Wesseling: Dankend abgelehnt
Das hatte Bürgermeister Ralph Manzke ausgerechnet und auf die Idee gebracht, dieser geballten Lebenserfahrung schon lange vor dem traditionellen Rathaussturm den Rathausschlüssel zu überreichen. Dann könnten die doch den Haushalt einbringen und ein Haushaltssicherungskonzept aufstellen, fand der Verwaltungschef.
Doch Prinz Ralf lehnte dankend ab: Er habe jeden Tag mit so vielen Schlüsseln zu tun, dass der Bürgermeister ihm mit diesem Angebot keinen Gefallen tun könne. Dazu muss man wissen, dass Prinz Ralf schon seit 1989 er bei der Firma DOM Sicherheitstechnik arbeitet. Dort ist er Prokurist und Mitglied der Geschäftsleitung.
Andreas Over, Präsident des Wesselinger Festkomitees, stellte die Tollität vor und verriet, dass die Eltern, die Ehefrau und der Sohn des Prinzen mächtig stolz auf ihn sind. In der Gro-We-Ka ist Prinz Ralf bereits eine Institution. Er tanzte schon 1992 bei den Fändelschwenkern und zum 100-jährigen Bestehen der Gesellschaft durfte er als Vize-Kommandant der Fändelschwenker den Jubiläums-Prinzen durch die Session begleiten.

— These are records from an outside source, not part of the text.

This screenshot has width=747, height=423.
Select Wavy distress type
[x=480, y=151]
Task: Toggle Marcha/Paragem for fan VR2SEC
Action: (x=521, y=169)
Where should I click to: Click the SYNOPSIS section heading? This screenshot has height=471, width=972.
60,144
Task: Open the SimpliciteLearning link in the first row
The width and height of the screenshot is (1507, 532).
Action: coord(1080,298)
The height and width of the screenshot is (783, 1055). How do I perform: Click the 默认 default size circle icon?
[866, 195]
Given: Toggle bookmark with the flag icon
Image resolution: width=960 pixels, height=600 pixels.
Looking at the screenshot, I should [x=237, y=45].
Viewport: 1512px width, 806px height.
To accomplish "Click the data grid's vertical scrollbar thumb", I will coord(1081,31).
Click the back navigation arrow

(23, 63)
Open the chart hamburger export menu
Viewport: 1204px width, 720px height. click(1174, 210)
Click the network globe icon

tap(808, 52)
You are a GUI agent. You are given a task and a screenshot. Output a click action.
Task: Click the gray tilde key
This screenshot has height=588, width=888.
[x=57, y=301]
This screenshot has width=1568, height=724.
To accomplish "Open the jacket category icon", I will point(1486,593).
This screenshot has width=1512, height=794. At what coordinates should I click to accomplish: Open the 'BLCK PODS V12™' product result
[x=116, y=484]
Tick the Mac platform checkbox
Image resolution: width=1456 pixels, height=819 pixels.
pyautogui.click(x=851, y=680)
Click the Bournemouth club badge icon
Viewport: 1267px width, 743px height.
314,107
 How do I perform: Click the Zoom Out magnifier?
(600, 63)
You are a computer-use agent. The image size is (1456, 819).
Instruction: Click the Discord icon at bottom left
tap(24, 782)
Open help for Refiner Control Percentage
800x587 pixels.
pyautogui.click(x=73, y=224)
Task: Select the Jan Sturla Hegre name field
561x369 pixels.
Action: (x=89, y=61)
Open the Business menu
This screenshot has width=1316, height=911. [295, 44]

Dem Prinzen und den vielen Gästen zu Ehren gab es nach der Proklamation ein märchenhaftes Programm: Gro-We-Ka-Präsident Andreas Mertin konnte auf der „Kronenburg“ unter anderem Klaus und Willi, die Domstürmern, Martin Schopps, die Bläck Fööss und Kasalla begrüßen.
Schweigeminute
Noch vor der Proklamation hatte Bürgermeister Ralph Manzke von der Bühne aus zu einer Schweigeminute ausgerufen, um an den am zweiten Weihnachtstag verstorbenen ehemaligen Bürgermeister Erwin Esser zu erinnern. Dankbar und mit Applaus nahmen die Gäste dieses Angebot an. Sie hatten sich von ihren Plätzen erhoben, ihre Mützen, Hüte und den Festschmuck von ihren Köpfen genommen und innegehalten. (mkl)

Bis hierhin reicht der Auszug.